La Commission européenne propose une définition du nanomatériau

Les «nanomatériaux» sont des matériaux dont les constituants principaux ont des dimensions comprises entre 1 et 100 milliardièmes de mètre : telle est la teneur de la recommandation adoptée mardi par la Commission européenne.

Cette dernière estime que cela marque un progrès important dans la protection des citoyens, puisqu’il s’agit de "définir clairement les matériaux qui doivent recevoir une attention particulière dans le cadre d’une réglementation spécifique."

Les nanomatériaux sont déjà utilisés dans des centaines d’applications et de produits de consommation, depuis les pâtes dentifrices jusqu’aux batteries, aux peintures et aux vêtements. Le développement de ces substances novatrices, qui présentent aussi un potentiel prometteur dans des domaines tels que la médecine, la protection de l’environnement et le rendement énergétique, représente un enjeu important pour la compétitivité européenne.

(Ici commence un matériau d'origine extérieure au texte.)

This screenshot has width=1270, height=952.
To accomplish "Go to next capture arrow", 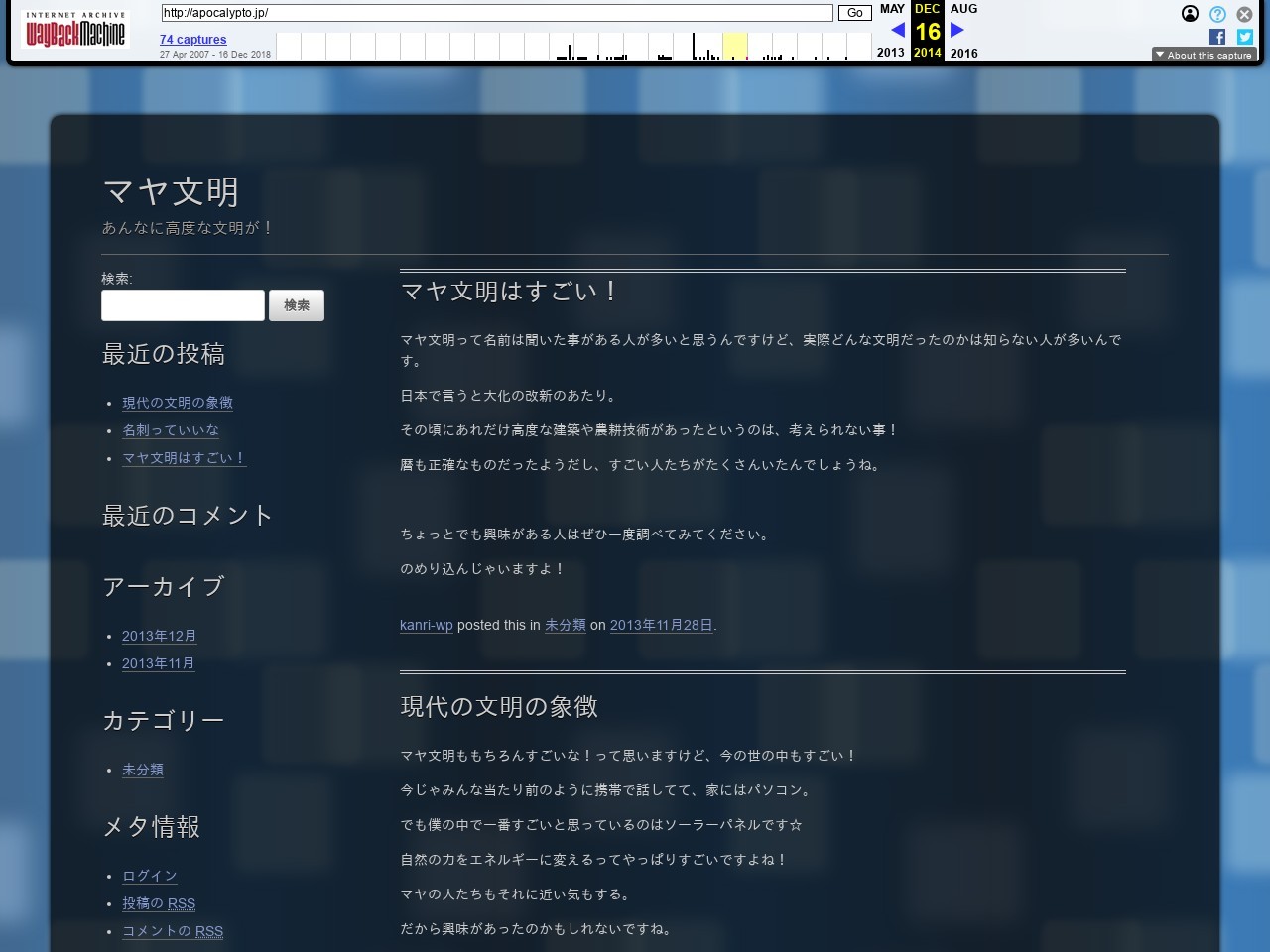I will (957, 30).
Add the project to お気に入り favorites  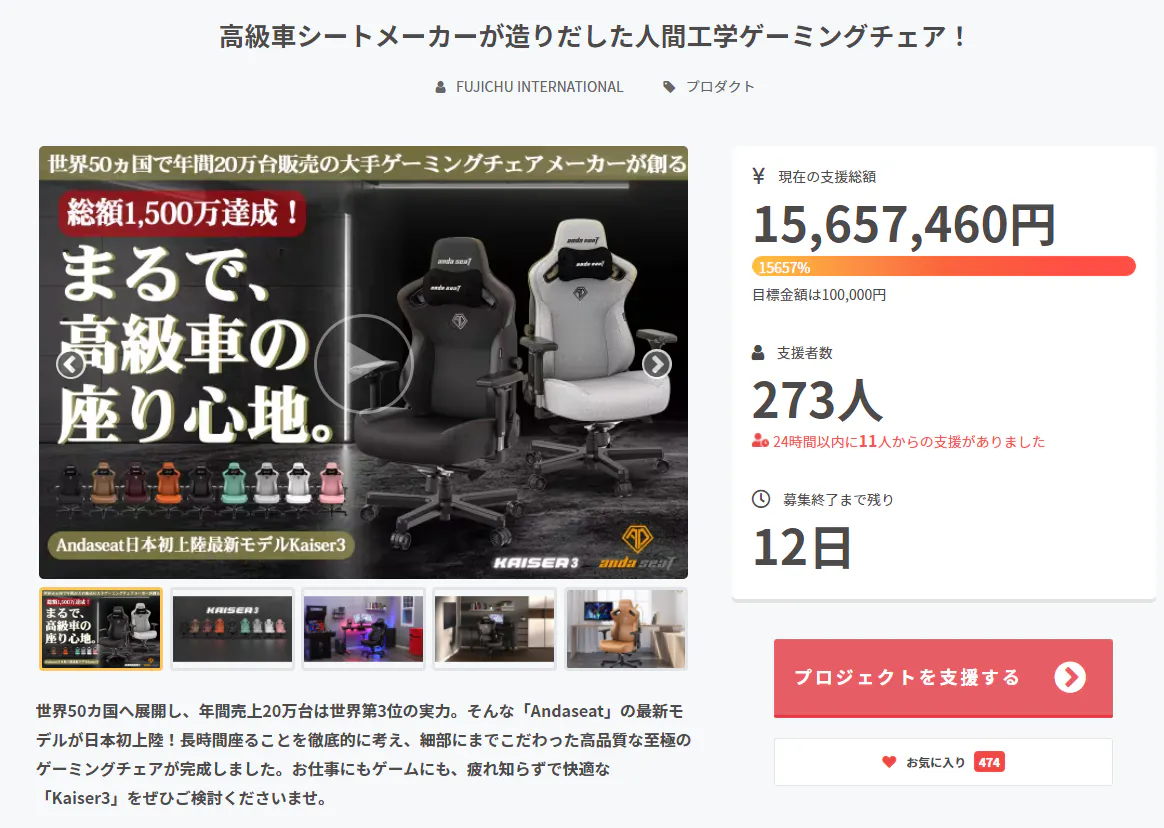click(x=943, y=762)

Étant donné, toutefois, que des incertitudes demeurent sur les risques qu’ils posent, il est nécessaire de disposer d’une définition claire pour s’assurer que toutes les règles de sécurité chimique appropriées sont appliquées. La définition sera utile à toutes les parties prenantes, et notamment aux associations professionnelles, car elle apporte de la cohérence dans un contexte où les divers secteurs utilisent aujourd’hui toute une série de définitions différentes. La définition sera revue en 2014 à la lumière des progrès techniques et scientifiques.

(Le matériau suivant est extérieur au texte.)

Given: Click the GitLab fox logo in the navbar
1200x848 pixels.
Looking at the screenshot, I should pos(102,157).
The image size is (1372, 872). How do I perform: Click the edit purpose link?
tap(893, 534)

« Je suis heureux de pouvoir dire que l’UE est la première à proposer une désignation universelle des nanomatériaux qui devra être utilisée à toutes fins de réglementation. Nous présentons une définition solide fondée sur des avis scientifiques et les conclusions d’une vaste consultation. Les entreprises ont besoin, dans cet important secteur économique, d’un cadre réglementaire clair et cohérent, et les consommateurs ont droit à une information précise sur ces substances. Notre démarche est un grand pas en avant dans la prise en charge d’éventuels risques pour l’environnement et la santé publique, qui vise aussi à faire en sorte que cette nouvelle technologie réalise pleinement son potentiel » a déclaré Janez Potocnik, membre de la Commission chargé de l’environnement.

La recommandation concrétise en outre la promesse faite en 2009 au Parlement européen de formuler une définition unique applicable sans distinction dans tous les actes législatifs en rapport avec les nanomatériaux.

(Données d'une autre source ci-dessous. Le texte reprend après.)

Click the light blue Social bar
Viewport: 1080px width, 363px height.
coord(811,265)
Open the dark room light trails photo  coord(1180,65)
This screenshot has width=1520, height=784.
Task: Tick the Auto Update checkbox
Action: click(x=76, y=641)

La définition adoptée mardi se fonde sur une démarche prenant en compte les dimensions des particules constitutives des matériaux, plutôt que des considérations de risque ou de danger. Elle décrit le nanomatériau comme «un matériau naturel, formé accidentellement ou manufacturé contenant des particules libres, sous forme d’agrégat ou sous forme d’agglomérat, dont au moins 50 % des particules, dans la répartition numérique par taille, présentent une ou plusieurs dimensions externes se situant entre 1 nm et 100 nm».

Cette définition se fonde sur des avis scientifiques du Comité scientifique des risques sanitaires émergents et nouveaux (CSRSEN/SCENIHR) et du Centre commun de recherche (CCR). Le projet de définition a fait l’objet d’une consultation publique.